Faiseurs d'histoire est un recueil, dirigé par Philippe Gumplowicz, Alain Rauwel et Philippe Salvadori, de treize textes « ego-historiques 3 », encadrés par un avant-propos (des directeurs de l'ouvrage ?) et une postface du sociologue Pierre Lassave. Ce recueil se réfère explicitement à l'exercice académique du « mémoire de synthèse des activités scientifiques » qui fait partie intégrante de l'habilitation à diriger des recherches (HDR) depuis 1990 en France.

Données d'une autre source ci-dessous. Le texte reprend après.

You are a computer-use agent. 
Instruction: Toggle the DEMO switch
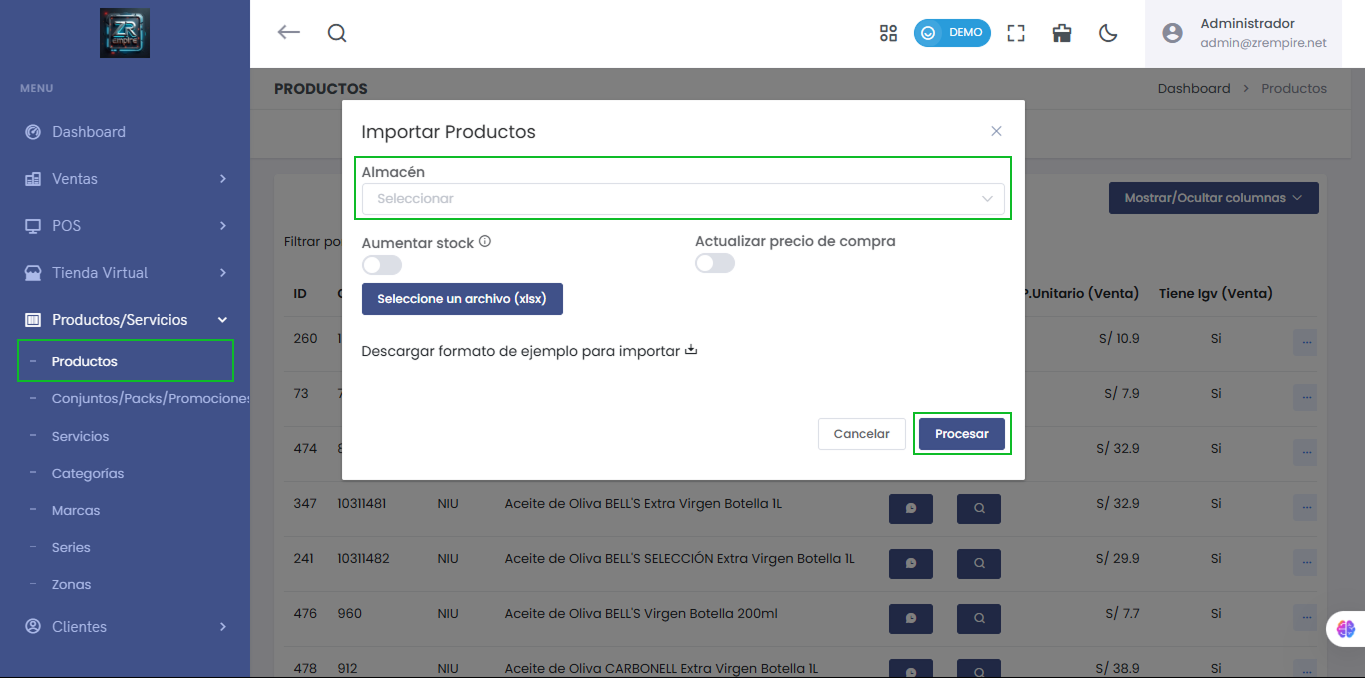(951, 33)
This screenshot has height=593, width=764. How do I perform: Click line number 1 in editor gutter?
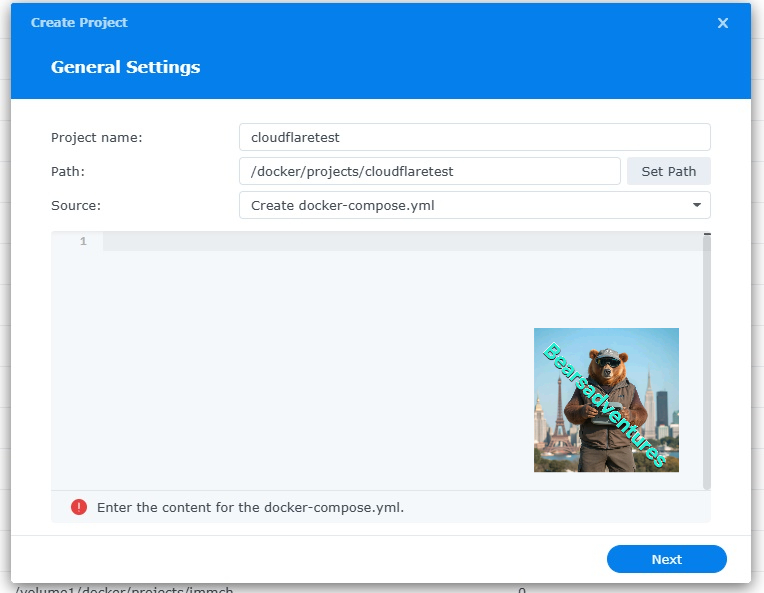(83, 242)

De ce point de vue, le livre s'inscrit dans un mouvement qui porte un intérêt renouvelé au je historien, et dont témoignent de nombreux travaux depuis les essais d'ego-histoire conçus et dirigés par Pierre Nora dans les années 1980. Le jugement porté dans l'avant-propos sur les « mémoires de synthèse des activités scientifiques »–ce « monceau de pacotilles » variant « le plus souvent de l'insipide au grotesque »–est sans doute inutilement dépréciatif, peut-être dans le but de valoriser les textes sélectionnés, ces « quelques perles de belle eau ». S'y ajoute une humeur unilatéralement anti-institutionnelle d'héroïsation historiographique des marges et des outsiders qui est non seulement un topos historiographique qui a déjà beaucoup servi mais qui peut également paraître inutilement polémique ou à tout le moins d'une efficacité heuristique incertaine. D'autant plus que le « sous-titre » du livre, Pour une histoire indisciplinée, semble lui donner des airs de programme épistémologique a-disciplinaire voire anti-disciplinaire. Remarquons tout de même que les outsiders choisis sont–à l'exception de Jean Lebrun–tous des outsiders de l'intérieur.

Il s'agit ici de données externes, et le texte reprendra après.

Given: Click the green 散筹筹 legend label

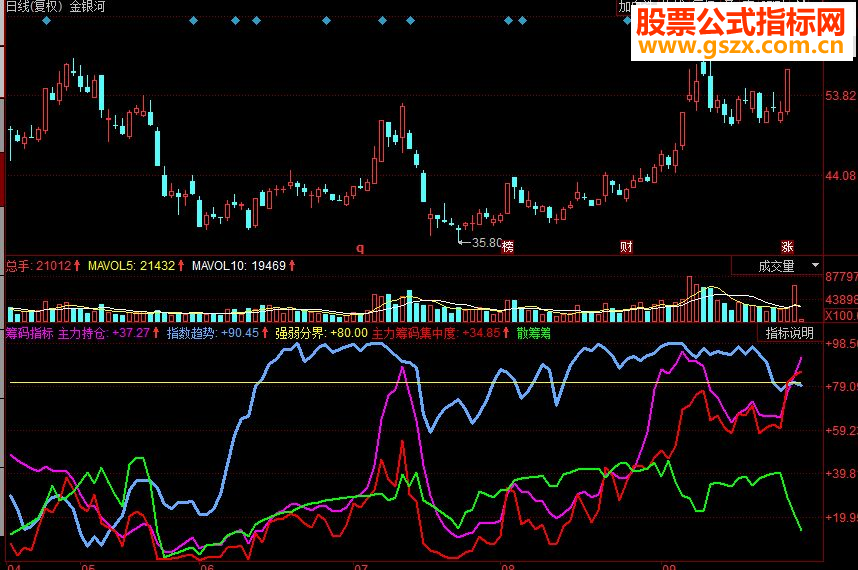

Dans tous les cas il peut sembler plus utile de considérer ces mémoires comme un corpus historique ordinaire (et donc devant être soumis aux mêmes procédures d'analyse critique que n'importe quel autre corpus), susceptible de contribuer à nourrir une véritable sociologie de la profession et une étude de l'historiographie et de ses évolutions, non plus fondée sur les écrits de quelques chefs de file mais ancrée dans la masse des parcours de recherche d'une génération d'historiens. Au reste, l'idée d'exploiter ces mémoires et de reprendre le sillon « ego-historique » est dans l'air du temps puisque, peut-on le rappeler aux concepteurs du livre, certains mémoires ont déjà été publiés comme des textes autonomes dans une collection dirigée par Patrick Boucheron aux Publications de la Sorbonne et qu'un programme financé par l'Agence nationale de la recherche, « Histinéraires », porté par Patrick Garcia, est en cours pour analyser le corpus constitué par l'ensemble des mémoires de synthèse des HDR.

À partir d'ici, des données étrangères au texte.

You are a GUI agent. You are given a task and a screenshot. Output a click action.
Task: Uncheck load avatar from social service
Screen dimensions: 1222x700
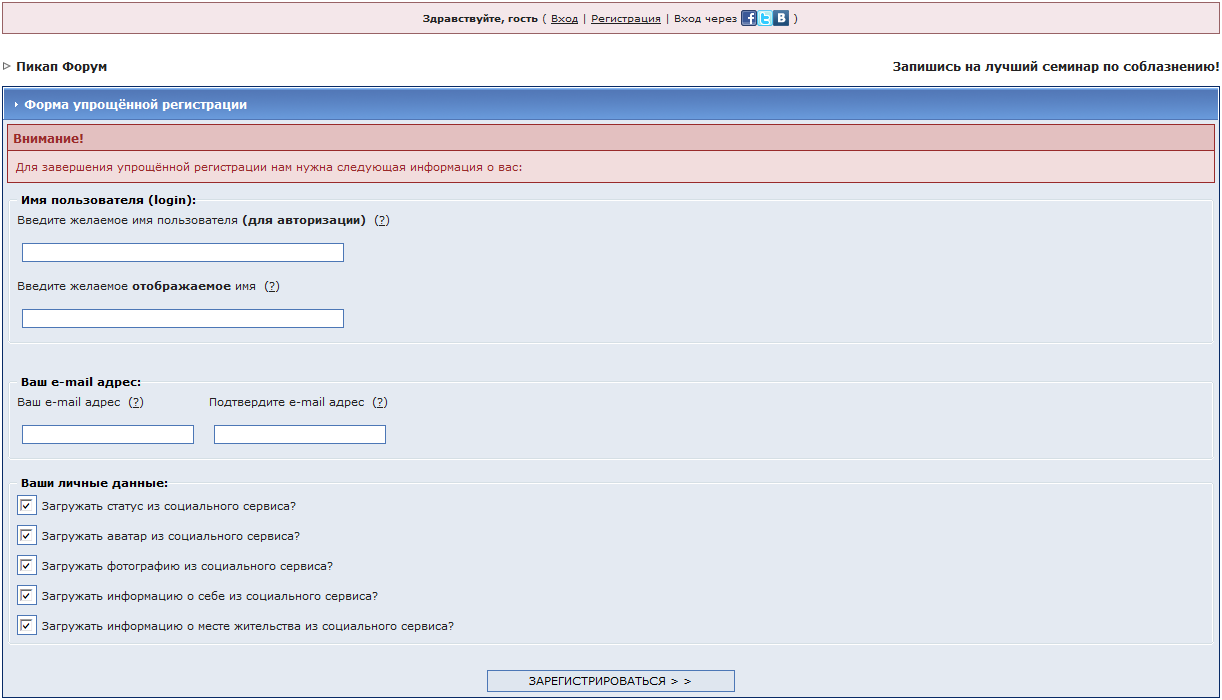click(x=27, y=535)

Il ne s'agit pas pour autant de contester ou de sous-estimer l'intérêt de proposer au public un tel choix de textes qui ne relèvent pas tous de l'exercice du mémoire de synthèse. Ils démontrent avec brio l'intérêt de l'éclairage « ego-historique » pour mieux comprendre ce que faire de l'histoire veut dire, participant à leur manière à la réévaluation à la hausse de la place de la subjectivité de l'historien dans son travail et assumant, comme l'écrit Dominique Iogna-Prat, « l'irruption du je de l'historien dans son récit ». Sans oublier cependant que cette inflexion que l'on peut nommer « subjectiviste » en histoire a elle-même une (longue) histoire–je pense en particulier aux réflexions d'Henri-Irénée Marrou sur cette question–et qu'elle s'inscrit dans une conjoncture épistémologique où sont notamment réinterrogées à nouveaux frais les thématiques liées au je historien, celle des rapports entre histoire et littérature, [End Page 116] celle des usages publics de l'histoire et celle de la réflexivité historienne : ce...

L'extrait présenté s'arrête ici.